> [Task objective]
No record may be left out; print them all verbatim.

[Collected data]
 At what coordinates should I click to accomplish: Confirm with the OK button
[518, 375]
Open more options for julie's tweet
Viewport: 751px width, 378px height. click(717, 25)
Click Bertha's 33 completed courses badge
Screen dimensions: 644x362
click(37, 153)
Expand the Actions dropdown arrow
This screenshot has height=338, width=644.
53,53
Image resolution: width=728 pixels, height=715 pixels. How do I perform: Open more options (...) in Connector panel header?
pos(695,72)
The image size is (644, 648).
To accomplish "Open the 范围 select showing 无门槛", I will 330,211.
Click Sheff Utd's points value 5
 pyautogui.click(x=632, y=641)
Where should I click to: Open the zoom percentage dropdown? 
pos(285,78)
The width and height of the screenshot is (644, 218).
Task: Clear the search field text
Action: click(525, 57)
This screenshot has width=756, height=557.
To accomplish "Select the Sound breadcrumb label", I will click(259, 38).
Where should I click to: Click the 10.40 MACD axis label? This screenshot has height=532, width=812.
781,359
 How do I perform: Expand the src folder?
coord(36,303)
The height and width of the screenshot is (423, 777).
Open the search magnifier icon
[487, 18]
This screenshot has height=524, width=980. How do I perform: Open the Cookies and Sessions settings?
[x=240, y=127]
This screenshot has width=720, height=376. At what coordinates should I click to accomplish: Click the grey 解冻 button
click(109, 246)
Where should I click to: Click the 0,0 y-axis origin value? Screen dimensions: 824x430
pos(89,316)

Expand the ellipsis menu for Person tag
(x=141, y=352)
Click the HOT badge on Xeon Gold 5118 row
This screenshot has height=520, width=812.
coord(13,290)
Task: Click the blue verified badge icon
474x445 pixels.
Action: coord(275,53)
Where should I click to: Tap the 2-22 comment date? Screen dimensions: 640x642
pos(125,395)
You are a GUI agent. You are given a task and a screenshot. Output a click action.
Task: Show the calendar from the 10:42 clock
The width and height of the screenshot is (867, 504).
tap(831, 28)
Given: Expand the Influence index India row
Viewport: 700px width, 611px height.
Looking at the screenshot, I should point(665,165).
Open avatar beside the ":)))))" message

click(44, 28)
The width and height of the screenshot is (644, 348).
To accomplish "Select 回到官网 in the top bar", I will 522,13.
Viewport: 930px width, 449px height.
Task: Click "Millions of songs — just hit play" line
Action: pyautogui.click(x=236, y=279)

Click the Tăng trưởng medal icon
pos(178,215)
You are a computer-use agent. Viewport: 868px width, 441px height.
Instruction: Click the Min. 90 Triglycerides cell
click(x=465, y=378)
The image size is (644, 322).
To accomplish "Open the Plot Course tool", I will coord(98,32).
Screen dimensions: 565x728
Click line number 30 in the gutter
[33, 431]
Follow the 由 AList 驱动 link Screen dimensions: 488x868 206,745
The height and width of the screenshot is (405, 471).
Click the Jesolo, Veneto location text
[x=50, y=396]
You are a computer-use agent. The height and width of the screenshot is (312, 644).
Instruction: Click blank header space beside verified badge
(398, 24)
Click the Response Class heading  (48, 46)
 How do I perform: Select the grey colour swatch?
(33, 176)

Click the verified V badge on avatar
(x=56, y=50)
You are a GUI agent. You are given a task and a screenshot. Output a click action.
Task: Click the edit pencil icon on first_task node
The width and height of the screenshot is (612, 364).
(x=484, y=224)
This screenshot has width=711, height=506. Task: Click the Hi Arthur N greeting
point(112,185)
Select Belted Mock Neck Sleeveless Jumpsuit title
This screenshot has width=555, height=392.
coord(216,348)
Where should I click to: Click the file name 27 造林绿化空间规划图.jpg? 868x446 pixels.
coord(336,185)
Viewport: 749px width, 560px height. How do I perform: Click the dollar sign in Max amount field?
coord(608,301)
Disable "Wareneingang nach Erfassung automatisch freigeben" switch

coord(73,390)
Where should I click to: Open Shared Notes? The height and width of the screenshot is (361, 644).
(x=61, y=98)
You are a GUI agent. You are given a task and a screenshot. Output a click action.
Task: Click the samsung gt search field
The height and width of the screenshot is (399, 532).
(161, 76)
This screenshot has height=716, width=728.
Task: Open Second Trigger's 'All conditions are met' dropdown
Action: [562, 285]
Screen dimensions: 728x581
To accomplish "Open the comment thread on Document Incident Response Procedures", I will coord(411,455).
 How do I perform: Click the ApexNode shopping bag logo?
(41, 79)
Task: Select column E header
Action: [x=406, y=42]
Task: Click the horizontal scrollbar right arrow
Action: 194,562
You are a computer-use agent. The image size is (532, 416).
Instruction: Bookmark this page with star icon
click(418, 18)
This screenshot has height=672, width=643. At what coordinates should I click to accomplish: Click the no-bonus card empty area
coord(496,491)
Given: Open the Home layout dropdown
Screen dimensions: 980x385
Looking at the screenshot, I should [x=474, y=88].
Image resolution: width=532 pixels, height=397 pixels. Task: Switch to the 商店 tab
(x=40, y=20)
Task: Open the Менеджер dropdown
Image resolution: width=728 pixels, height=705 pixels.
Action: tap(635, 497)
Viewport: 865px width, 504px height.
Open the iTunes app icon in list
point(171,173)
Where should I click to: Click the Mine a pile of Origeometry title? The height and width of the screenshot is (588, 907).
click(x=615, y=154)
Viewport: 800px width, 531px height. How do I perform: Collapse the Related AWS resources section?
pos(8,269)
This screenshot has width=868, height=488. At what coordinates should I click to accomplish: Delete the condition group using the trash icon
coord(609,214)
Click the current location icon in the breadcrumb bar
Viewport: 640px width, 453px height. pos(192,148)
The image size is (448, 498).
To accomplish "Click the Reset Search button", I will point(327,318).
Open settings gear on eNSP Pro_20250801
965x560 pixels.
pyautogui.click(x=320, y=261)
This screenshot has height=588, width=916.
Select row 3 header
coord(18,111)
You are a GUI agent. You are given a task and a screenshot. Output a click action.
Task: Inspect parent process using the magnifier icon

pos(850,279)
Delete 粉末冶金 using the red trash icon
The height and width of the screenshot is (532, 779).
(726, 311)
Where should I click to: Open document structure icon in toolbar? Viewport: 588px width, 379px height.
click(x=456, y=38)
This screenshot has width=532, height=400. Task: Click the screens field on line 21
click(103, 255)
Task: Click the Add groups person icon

> [Response to the task]
 At what coordinates should I click to accomplish: Confirm with the OK button
[518, 375]
Open more options for julie's tweet
Viewport: 751px width, 378px height. click(717, 25)
Click Bertha's 33 completed courses badge
Screen dimensions: 644x362
click(37, 153)
Expand the Actions dropdown arrow
This screenshot has height=338, width=644.
53,53
Image resolution: width=728 pixels, height=715 pixels. How do I perform: Open more options (...) in Connector panel header?
pos(695,72)
The image size is (644, 648).
To accomplish "Open the 范围 select showing 无门槛", I will 330,211.
Click Sheff Utd's points value 5
 pyautogui.click(x=632, y=641)
Where should I click to: Open the zoom percentage dropdown? 
pos(285,78)
The width and height of the screenshot is (644, 218).
Task: Clear the search field text
Action: click(525, 57)
This screenshot has width=756, height=557.
To accomplish "Select the Sound breadcrumb label", I will click(259, 38).
Where should I click to: Click the 10.40 MACD axis label? This screenshot has height=532, width=812.
781,359
 How do I perform: Expand the src folder?
coord(36,303)
The height and width of the screenshot is (423, 777).
Open the search magnifier icon
[487, 18]
This screenshot has height=524, width=980. How do I perform: Open the Cookies and Sessions settings?
[x=240, y=127]
This screenshot has width=720, height=376. At what coordinates should I click to accomplish: Click the grey 解冻 button
click(109, 246)
Where should I click to: Click the 0,0 y-axis origin value? Screen dimensions: 824x430
pos(89,316)

Expand the ellipsis menu for Person tag
(x=141, y=352)
Click the HOT badge on Xeon Gold 5118 row
This screenshot has height=520, width=812.
coord(13,290)
Task: Click the blue verified badge icon
474x445 pixels.
Action: coord(275,53)
Where should I click to: Tap the 2-22 comment date? Screen dimensions: 640x642
pos(125,395)
You are a GUI agent. You are given a task and a screenshot. Output a click action.
Task: Show the calendar from the 10:42 clock
The width and height of the screenshot is (867, 504).
tap(831, 28)
Given: Expand the Influence index India row
Viewport: 700px width, 611px height.
Looking at the screenshot, I should point(665,165).
Open avatar beside the ":)))))" message

click(44, 28)
The width and height of the screenshot is (644, 348).
To accomplish "Select 回到官网 in the top bar", I will 522,13.
Viewport: 930px width, 449px height.
Task: Click "Millions of songs — just hit play" line
Action: pyautogui.click(x=236, y=279)

Click the Tăng trưởng medal icon
pos(178,215)
You are a computer-use agent. Viewport: 868px width, 441px height.
Instruction: Click the Min. 90 Triglycerides cell
click(x=465, y=378)
The image size is (644, 322).
To accomplish "Open the Plot Course tool", I will coord(98,32).
Screen dimensions: 565x728
Click line number 30 in the gutter
[33, 431]
Follow the 由 AList 驱动 link Screen dimensions: 488x868 206,745
The height and width of the screenshot is (405, 471).
Click the Jesolo, Veneto location text
[x=50, y=396]
You are a computer-use agent. The height and width of the screenshot is (312, 644).
Instruction: Click blank header space beside verified badge
(398, 24)
Click the Response Class heading  (48, 46)
 How do I perform: Select the grey colour swatch?
(33, 176)

Click the verified V badge on avatar
(x=56, y=50)
You are a GUI agent. You are given a task and a screenshot. Output a click action.
Task: Click the edit pencil icon on first_task node
The width and height of the screenshot is (612, 364).
(x=484, y=224)
This screenshot has width=711, height=506. Task: Click the Hi Arthur N greeting
point(112,185)
Select Belted Mock Neck Sleeveless Jumpsuit title
This screenshot has width=555, height=392.
coord(216,348)
Where should I click to: Click the file name 27 造林绿化空间规划图.jpg? 868x446 pixels.
coord(336,185)
Viewport: 749px width, 560px height. How do I perform: Click the dollar sign in Max amount field?
coord(608,301)
Disable "Wareneingang nach Erfassung automatisch freigeben" switch

coord(73,390)
Where should I click to: Open Shared Notes? The height and width of the screenshot is (361, 644).
(x=61, y=98)
You are a GUI agent. You are given a task and a screenshot. Output a click action.
Task: Click the samsung gt search field
The height and width of the screenshot is (399, 532).
(161, 76)
This screenshot has height=716, width=728.
Task: Open Second Trigger's 'All conditions are met' dropdown
Action: [562, 285]
Screen dimensions: 728x581
To accomplish "Open the comment thread on Document Incident Response Procedures", I will coord(411,455).
 How do I perform: Click the ApexNode shopping bag logo?
(41, 79)
Task: Select column E header
Action: [x=406, y=42]
Task: Click the horizontal scrollbar right arrow
Action: 194,562
You are a computer-use agent. The image size is (532, 416).
Instruction: Bookmark this page with star icon
click(418, 18)
This screenshot has height=672, width=643. At what coordinates should I click to accomplish: Click the no-bonus card empty area
coord(496,491)
Given: Open the Home layout dropdown
Screen dimensions: 980x385
Looking at the screenshot, I should [x=474, y=88].
Image resolution: width=532 pixels, height=397 pixels. Task: Switch to the 商店 tab
(x=40, y=20)
Task: Open the Менеджер dropdown
Image resolution: width=728 pixels, height=705 pixels.
Action: tap(635, 497)
Viewport: 865px width, 504px height.
Open the iTunes app icon in list
point(171,173)
Where should I click to: Click the Mine a pile of Origeometry title? The height and width of the screenshot is (588, 907).
click(x=615, y=154)
Viewport: 800px width, 531px height. How do I perform: Collapse the Related AWS resources section?
pos(8,269)
This screenshot has width=868, height=488. At what coordinates should I click to accomplish: Delete the condition group using the trash icon
coord(609,214)
Click the current location icon in the breadcrumb bar
Viewport: 640px width, 453px height. pos(192,148)
The image size is (448, 498).
To accomplish "Click the Reset Search button", I will point(327,318).
Open settings gear on eNSP Pro_20250801
965x560 pixels.
pyautogui.click(x=320, y=261)
This screenshot has height=588, width=916.
Select row 3 header
coord(18,111)
You are a GUI agent. You are given a task and a screenshot. Output a click action.
Task: Inspect parent process using the magnifier icon

pos(850,279)
Delete 粉末冶金 using the red trash icon
The height and width of the screenshot is (532, 779).
(726, 311)
Where should I click to: Open document structure icon in toolbar? Viewport: 588px width, 379px height.
click(x=456, y=38)
This screenshot has width=532, height=400. Task: Click the screens field on line 21
click(103, 255)
Task: Click the Add groups person icon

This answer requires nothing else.